10 Building 20 Frame 30 Slab 31 Beam 32 Beam 50 Wall 50A Upper end 50B Lower end 50C Intermediate section 52 Rear surface 100 Wall structure 110 Support body 110A Upper end 110B Lower end 110C Intermediate section 120 Intermediate section attachment mechanism section 122 Placement section 13 0 End attachment mechanism section 140 Upper mechanism section 142 Upper shaft member (an example of shaft member)
150 Upper insertion part (an example of insertion part)
156 Long hole 160 Lower mechanism part 162 Lower shaft member (an example of shaft member)
170 Lower insertion part (an example of insertion part)
176 long hole

Claims (6)

A support body including a steel frame ,
a wall body whose back surface is joined to the steel frame constituting the support body with anchor bolts at multiple locations from the upper end to the lower end;
an intermediate part attachment mechanism part that supports the vertically intermediate part of the support body on the frame so as to be rotatable in an out-of-plane direction and movable in a lateral direction ;
an end attachment mechanism that attaches at least one of the upper end and the lower end of the support to the skeleton while allowing movement in the vertical direction and in-plane direction;
Wall structure with.
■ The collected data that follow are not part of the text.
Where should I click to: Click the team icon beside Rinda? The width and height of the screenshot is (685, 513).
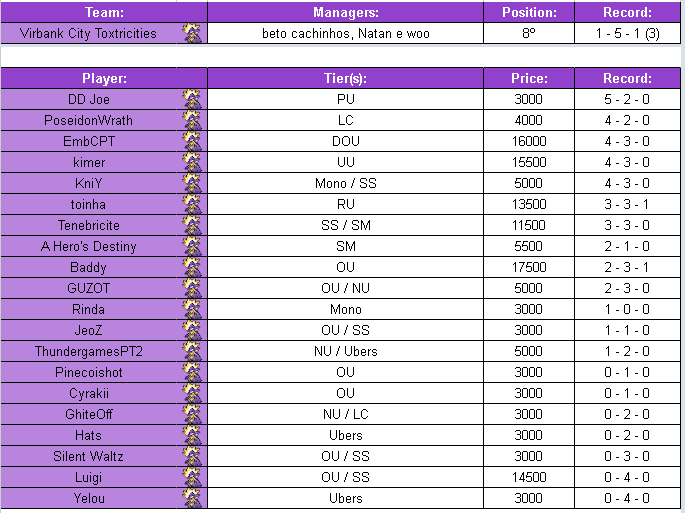[x=192, y=309]
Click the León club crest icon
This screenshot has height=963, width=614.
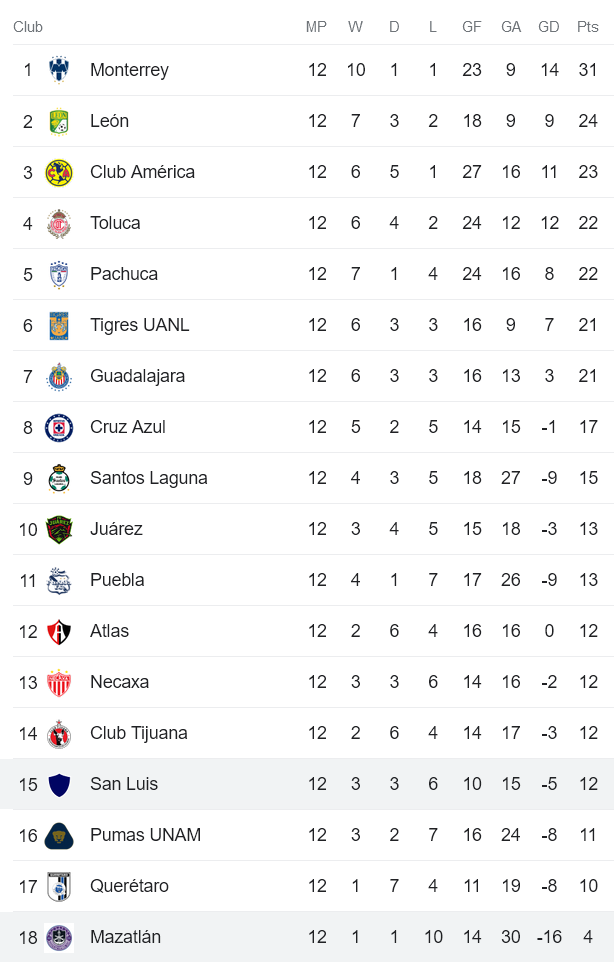(59, 121)
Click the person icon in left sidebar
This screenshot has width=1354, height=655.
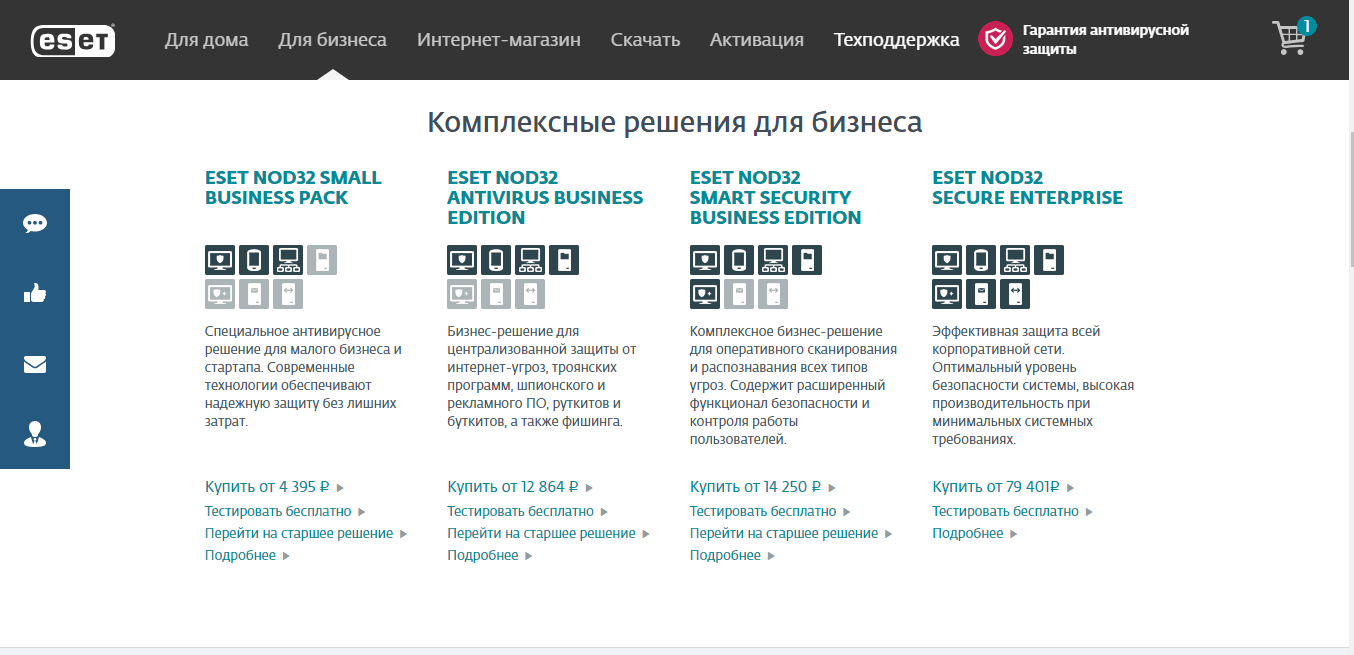point(35,433)
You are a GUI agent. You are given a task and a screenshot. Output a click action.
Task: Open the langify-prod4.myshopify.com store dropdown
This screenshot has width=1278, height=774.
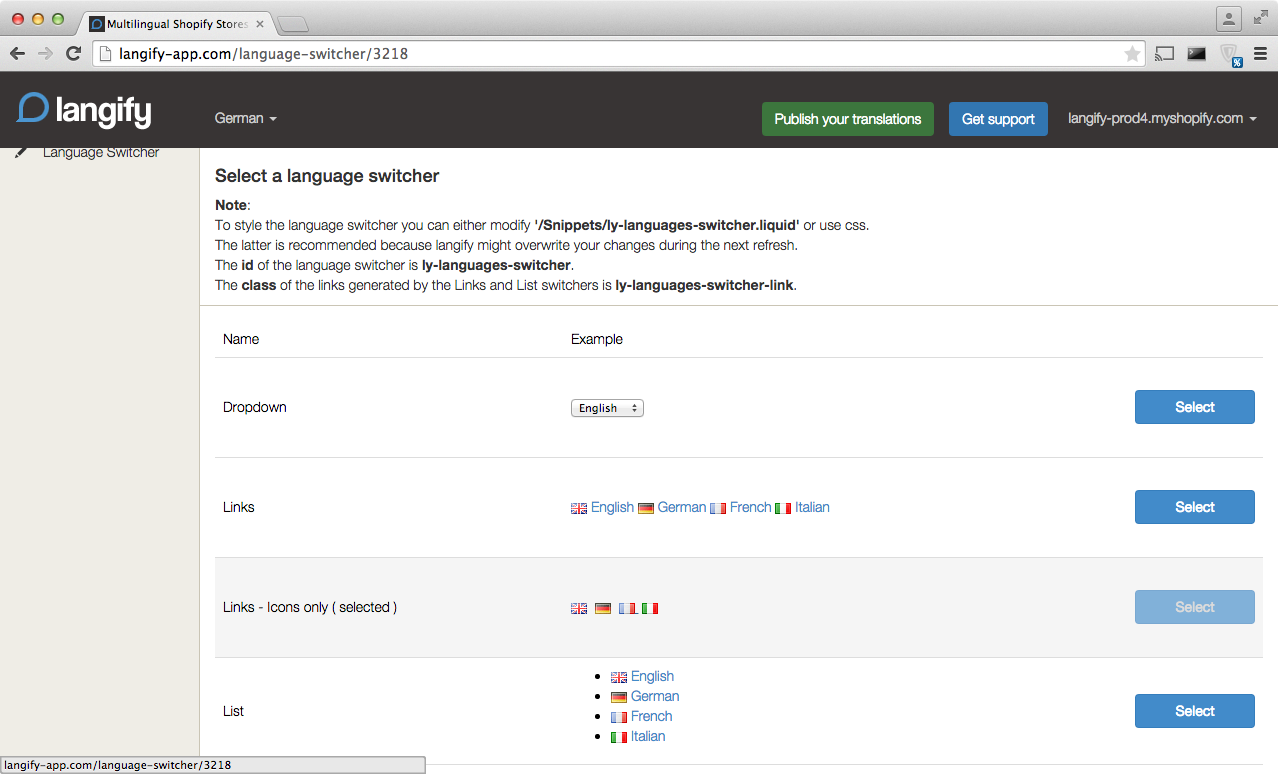(x=1161, y=118)
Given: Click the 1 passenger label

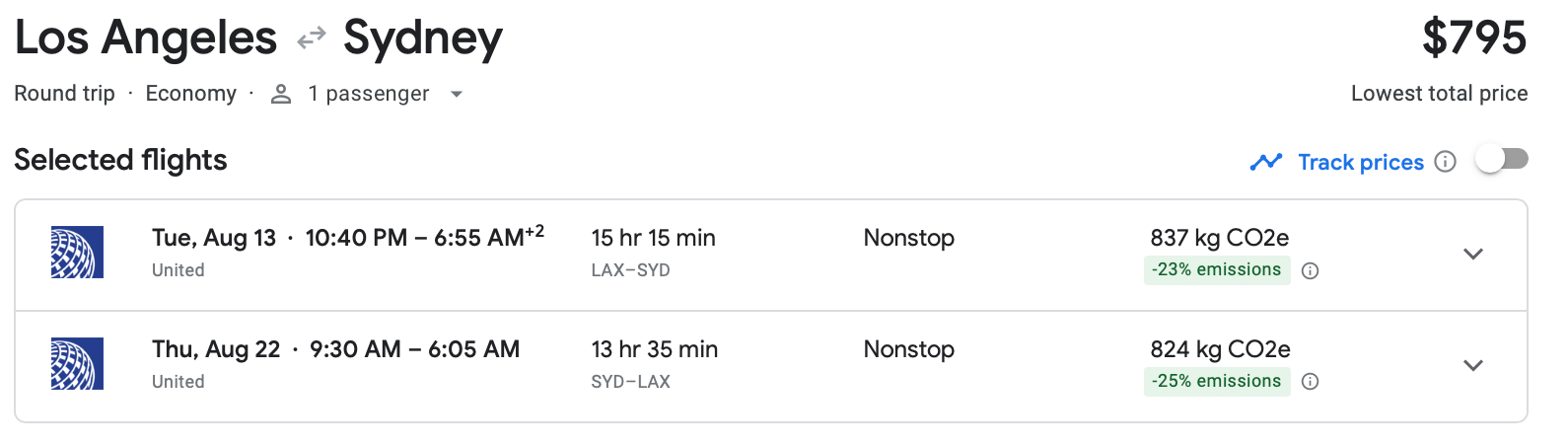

The intermediate part attachment mechanism has a mounting part that protrudes from the support in an out-of-plane direction and is mounted on the frame.
A wall structure according to claim 1. The end attachment mechanism section is
a shaft member provided on the support body and having an axial direction in the up-down direction;
an insertion portion provided in the body and having a long hole elongated in the left-right direction through which the shaft member is inserted;
have,
The wall structure according to claim 1 or claim 2. the wall is a stone wall;
The wall structure according to any one of claims 1 to 3. The anchor bolt is embedded in at least an upper end portion, a lower end portion, an intermediate portion, between the upper end portion and the intermediate portion, and between the intermediate portion and the lower end portion in the vertical direction of the wall body, and is embedded in the wall body. protrudes from the back of the
The wall structure according to any one of claims 1 to 4. The support is
The steel frame arranged in a grid pattern;
Reinforcing bars provided along the vertical direction and spaced apart from each other in the left and right direction;
A brace member provided within the lattice made of the steel frame,
is composed of
The wall structure according to any one of claims 1 to 5.